I didn’t see the entire three Jeopardy sessions, but I saw enough to get the idea. The gifted engineers at IBM have taken artificial intelligence to a whole new level. (By the way, congratulations, guys.) Watson has incredible facility with language and memory. The humans never had a chance. I was reminded of the song about John Henry, the great swinger of the hammer, who drove himself to death but couldn’t beat the machine. (Bruce Springstein does a great high-energy version of the song.). Admittedly, Watson’s abilities don’t extend to the entire range of human intelligence. For example, it isn’t good at creative reasoning — yet. But the day when it will be considered hopelessly romantic to think that humans could be more intelligent than machines is well within view.

So where does that leave us as a species? Consciously or subconsciously, we justify a lot of atrocities on the theory that we’re superior as a species to all others, Could Watson make us just a bit more humble? Could it inspire a bit of self-examination? If intelligence isn’t our greatest achievement, if compared to our computers we’re not really very bright, perhaps we’ll come to view our most important defining characteristics as other human qualities, like love and kindness. What if we consciously cultivated those qualities?

Your brain on music

Why do we love music? The question has always bothered me. There’s no doubt that music is a powerful force, but how does it work? It seems like a fundamental human activity, practiced in every society now and as far back as we have knowledge. As a thoroughgoing Darwinist, I assume musical activity must confer some evolutionary advantage, like being able to throw a spear well or make a fire. But it’s by no means obvious what music contributes to survival, or even what it does to make us happier.

For a philosophically inclined musician, that’s troubling. The question has a moral aspect. We can use our limited energy in various ways, with various positive or negative outputs. We can, for example, help feed the poor, ignore the poor, or rob the poor, and the choice partially defines us. If we’re making music, and not feeding the poor or doing some equally valuable thing, how can we justify it?

Last week I learned of a study that gave a new perspective on these questions. Neurologists at McGill University did brain imaging using PET and fMRI techniques that established that the music can cause the neurotransmitter dopamine to be released in the brian. http://tiny.cc/38ko7 Dopamine is part of the deep reward system involving the limbic system. It makes it pleasurable for individuals to do things that are good for the species, like eating and having sex. In other words, dopamine is connected to key behaviors, and drives those behaviors.

So in some sense, music is as significant as eating and sex. We can do without any of those things, at least for a while, but they are fundamental to human animals as a whole.
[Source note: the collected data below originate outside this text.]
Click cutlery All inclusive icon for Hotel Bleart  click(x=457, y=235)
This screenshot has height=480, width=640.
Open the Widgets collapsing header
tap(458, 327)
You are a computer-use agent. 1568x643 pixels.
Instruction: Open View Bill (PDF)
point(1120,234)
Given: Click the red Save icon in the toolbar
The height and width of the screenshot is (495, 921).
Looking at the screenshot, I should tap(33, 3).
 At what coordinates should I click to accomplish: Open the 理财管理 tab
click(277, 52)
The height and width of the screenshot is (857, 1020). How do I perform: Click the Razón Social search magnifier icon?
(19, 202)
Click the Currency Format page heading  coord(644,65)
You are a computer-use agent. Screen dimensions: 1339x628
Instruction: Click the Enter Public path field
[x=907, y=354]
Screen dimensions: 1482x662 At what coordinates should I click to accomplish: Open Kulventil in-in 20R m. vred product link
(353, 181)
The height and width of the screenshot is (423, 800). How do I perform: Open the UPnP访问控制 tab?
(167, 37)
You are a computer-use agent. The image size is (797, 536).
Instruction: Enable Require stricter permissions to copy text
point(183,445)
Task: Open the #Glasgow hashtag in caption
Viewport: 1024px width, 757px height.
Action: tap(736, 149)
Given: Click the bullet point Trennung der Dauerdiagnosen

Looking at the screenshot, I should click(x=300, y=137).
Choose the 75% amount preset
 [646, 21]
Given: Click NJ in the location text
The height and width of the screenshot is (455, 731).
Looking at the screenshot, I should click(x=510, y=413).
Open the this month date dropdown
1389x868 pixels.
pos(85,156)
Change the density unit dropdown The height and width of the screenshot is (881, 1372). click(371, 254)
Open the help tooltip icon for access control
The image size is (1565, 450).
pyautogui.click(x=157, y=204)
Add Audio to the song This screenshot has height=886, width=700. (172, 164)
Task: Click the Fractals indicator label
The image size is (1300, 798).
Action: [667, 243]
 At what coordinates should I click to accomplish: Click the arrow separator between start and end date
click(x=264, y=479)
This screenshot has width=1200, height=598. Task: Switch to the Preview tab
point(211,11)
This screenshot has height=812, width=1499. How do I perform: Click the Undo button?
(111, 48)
This doesn’t answer the basic why questions of music, but it suggests the possibility of an answer. At any rate, it shows that music can be something powerful.

The McGill researchers found that dopamine release levels vary with different kinds of music, and related those variations to the what they called “chills,” and I call goosebumps. So not all music is created equal. I’ve developed as my own test for when music is most effective the monitor of when it makes a lot of goosebumps. Thanks to the neurologists for a new way of thinking about this amazing thing.